(THE RECORDS begins)

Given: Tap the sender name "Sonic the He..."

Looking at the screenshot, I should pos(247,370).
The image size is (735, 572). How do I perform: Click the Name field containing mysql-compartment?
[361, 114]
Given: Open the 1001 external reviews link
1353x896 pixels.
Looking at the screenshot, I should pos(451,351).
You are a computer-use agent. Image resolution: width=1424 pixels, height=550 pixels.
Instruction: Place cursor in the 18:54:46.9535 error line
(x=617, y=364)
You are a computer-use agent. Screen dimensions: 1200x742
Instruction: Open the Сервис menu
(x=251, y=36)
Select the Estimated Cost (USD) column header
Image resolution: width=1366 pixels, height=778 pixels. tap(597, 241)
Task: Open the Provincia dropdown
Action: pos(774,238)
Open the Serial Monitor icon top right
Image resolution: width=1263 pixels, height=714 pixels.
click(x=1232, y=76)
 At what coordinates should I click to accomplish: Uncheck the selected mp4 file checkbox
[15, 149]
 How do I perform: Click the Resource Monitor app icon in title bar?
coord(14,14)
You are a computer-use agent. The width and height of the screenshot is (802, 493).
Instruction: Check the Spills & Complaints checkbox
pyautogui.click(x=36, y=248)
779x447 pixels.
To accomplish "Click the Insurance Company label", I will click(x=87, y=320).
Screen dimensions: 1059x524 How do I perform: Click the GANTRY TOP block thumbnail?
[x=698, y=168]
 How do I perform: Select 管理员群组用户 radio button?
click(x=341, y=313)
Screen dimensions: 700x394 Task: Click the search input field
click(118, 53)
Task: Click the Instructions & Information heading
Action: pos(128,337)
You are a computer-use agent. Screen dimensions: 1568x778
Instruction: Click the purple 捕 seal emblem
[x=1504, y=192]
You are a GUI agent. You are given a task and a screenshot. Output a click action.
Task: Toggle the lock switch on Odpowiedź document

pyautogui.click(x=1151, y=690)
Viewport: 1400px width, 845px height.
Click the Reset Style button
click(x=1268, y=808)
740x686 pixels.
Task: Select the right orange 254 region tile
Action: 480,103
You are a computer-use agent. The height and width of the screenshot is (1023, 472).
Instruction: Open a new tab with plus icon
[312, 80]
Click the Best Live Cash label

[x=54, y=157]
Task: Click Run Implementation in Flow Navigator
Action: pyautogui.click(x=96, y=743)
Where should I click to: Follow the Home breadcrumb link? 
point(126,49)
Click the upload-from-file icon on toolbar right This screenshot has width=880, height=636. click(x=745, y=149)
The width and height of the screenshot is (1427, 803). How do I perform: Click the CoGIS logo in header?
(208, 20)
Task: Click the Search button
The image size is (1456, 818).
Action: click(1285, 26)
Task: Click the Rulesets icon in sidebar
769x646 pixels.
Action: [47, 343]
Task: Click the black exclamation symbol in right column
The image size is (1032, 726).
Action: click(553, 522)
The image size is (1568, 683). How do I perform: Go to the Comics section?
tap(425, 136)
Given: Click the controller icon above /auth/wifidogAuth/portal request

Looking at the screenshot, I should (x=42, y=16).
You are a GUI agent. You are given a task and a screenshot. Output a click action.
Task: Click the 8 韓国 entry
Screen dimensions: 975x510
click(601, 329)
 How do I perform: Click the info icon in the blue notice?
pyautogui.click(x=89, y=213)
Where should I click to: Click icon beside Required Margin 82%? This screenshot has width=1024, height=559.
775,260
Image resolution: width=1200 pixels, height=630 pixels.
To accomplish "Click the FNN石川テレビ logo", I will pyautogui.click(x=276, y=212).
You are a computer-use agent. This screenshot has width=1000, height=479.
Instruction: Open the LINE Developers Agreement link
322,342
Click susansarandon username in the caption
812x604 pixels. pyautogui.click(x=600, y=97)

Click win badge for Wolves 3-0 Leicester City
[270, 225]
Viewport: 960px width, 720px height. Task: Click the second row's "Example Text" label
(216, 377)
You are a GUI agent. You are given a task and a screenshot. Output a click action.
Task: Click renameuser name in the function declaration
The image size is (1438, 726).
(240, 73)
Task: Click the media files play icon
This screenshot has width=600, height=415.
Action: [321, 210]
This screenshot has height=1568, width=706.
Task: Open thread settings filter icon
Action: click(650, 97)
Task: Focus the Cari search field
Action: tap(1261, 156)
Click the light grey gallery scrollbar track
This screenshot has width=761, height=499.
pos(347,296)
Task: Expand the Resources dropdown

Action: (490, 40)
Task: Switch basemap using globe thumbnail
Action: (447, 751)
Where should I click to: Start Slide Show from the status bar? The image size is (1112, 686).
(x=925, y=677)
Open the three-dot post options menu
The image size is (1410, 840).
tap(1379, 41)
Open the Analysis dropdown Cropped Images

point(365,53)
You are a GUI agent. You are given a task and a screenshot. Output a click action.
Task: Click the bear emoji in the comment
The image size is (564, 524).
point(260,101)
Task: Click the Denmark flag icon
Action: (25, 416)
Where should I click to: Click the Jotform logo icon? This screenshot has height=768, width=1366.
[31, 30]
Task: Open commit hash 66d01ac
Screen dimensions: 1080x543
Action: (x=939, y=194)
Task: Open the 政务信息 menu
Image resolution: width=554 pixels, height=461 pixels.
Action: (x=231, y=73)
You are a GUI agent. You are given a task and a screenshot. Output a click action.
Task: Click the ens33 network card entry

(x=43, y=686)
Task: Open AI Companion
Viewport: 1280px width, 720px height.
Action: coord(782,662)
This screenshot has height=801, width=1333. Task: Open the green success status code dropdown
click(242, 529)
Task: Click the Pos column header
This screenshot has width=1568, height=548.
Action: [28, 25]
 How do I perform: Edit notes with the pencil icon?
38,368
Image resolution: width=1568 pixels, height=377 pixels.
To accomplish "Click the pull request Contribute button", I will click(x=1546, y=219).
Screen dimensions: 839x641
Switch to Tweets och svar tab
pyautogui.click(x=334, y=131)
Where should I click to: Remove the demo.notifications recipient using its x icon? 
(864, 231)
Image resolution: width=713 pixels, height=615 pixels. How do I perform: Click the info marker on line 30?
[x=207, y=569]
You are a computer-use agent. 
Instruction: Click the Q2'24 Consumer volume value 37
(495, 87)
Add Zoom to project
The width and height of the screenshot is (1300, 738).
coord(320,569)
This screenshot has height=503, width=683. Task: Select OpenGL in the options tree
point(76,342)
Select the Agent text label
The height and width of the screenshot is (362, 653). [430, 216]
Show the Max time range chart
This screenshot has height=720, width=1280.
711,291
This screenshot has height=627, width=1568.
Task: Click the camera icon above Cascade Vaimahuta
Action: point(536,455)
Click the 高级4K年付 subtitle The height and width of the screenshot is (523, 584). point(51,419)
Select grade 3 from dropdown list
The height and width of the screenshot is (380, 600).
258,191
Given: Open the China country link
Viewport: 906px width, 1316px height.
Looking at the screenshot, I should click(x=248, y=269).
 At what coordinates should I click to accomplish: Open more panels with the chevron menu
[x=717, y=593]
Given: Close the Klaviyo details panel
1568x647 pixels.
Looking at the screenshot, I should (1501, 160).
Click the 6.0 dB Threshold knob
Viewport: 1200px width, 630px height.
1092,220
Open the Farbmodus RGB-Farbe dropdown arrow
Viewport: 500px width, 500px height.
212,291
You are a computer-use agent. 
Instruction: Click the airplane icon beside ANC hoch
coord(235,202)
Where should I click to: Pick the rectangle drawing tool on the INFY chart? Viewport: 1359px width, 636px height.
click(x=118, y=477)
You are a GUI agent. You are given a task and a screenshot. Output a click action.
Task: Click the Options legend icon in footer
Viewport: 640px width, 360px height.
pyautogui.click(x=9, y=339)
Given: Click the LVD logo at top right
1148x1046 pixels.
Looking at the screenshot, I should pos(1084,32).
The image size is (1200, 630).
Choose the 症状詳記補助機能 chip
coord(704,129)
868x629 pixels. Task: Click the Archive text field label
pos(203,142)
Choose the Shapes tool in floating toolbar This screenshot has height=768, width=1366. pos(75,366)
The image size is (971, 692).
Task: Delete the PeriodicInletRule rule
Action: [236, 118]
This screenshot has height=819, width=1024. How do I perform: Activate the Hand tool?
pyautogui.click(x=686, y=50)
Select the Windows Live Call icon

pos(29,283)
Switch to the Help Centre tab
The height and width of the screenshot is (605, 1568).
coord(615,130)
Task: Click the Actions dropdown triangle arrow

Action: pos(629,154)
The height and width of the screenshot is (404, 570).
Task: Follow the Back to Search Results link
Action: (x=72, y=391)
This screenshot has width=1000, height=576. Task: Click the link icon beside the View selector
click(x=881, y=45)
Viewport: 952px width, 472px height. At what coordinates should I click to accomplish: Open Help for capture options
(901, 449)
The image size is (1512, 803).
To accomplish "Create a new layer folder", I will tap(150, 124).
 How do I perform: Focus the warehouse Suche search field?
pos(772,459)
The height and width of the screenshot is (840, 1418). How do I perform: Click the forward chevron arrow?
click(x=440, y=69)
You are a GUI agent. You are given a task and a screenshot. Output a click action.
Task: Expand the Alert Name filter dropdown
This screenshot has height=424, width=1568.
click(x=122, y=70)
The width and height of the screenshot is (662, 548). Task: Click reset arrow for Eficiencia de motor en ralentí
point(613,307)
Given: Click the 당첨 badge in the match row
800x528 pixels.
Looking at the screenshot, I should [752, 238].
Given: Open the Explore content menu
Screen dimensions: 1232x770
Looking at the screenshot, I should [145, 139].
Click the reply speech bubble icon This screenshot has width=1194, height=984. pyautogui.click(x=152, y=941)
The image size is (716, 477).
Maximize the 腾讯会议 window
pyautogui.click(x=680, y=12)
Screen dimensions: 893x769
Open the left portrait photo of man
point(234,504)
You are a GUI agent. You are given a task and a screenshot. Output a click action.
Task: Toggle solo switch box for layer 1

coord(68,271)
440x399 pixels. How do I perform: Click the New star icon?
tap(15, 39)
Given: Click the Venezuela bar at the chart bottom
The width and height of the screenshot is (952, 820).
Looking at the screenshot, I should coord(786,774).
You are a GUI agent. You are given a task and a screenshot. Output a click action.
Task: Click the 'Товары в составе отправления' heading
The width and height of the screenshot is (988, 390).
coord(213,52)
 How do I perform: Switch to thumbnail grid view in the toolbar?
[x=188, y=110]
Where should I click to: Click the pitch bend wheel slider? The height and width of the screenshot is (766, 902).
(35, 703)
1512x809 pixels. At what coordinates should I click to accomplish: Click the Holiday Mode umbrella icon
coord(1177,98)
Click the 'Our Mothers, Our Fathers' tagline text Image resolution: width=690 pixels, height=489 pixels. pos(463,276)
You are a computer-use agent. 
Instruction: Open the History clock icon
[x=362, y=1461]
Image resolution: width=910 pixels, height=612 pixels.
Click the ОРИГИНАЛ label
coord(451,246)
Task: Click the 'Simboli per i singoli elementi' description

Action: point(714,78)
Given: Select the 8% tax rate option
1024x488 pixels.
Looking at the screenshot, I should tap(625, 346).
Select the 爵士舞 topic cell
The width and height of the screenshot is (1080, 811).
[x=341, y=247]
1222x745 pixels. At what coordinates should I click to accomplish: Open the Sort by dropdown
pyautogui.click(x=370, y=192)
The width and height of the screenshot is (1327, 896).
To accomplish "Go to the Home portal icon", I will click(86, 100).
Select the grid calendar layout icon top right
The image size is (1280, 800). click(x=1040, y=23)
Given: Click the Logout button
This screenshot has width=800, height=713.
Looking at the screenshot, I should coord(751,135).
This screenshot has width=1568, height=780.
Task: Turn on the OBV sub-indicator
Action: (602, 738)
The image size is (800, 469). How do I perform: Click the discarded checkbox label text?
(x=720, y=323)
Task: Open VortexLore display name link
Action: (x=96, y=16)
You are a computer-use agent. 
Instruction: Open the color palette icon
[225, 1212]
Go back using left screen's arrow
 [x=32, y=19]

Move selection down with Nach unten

(THE RECORDS ends)

* **AIM OF THE EXERCISE**
Could you return all lines from the records that include the word "computer"?

* **RESPONSE BOX**
You are a computer-use agent. Image resolution: width=1424 pixels, height=550 pixels.
You are a computer-use agent. Screen dimensions: 1200x742
You are a computer-use agent. The width and height of the screenshot is (802, 493).
You are a computer-use agent. Screen dimensions: 1568x778
You are a computer-use agent. The height and width of the screenshot is (1023, 472).
You are a computer-use agent. This screenshot has width=1000, height=479.
You are a computer-use agent. 
You are a computer-use agent. 
You are a computer-use agent. 
You are a computer-use agent. 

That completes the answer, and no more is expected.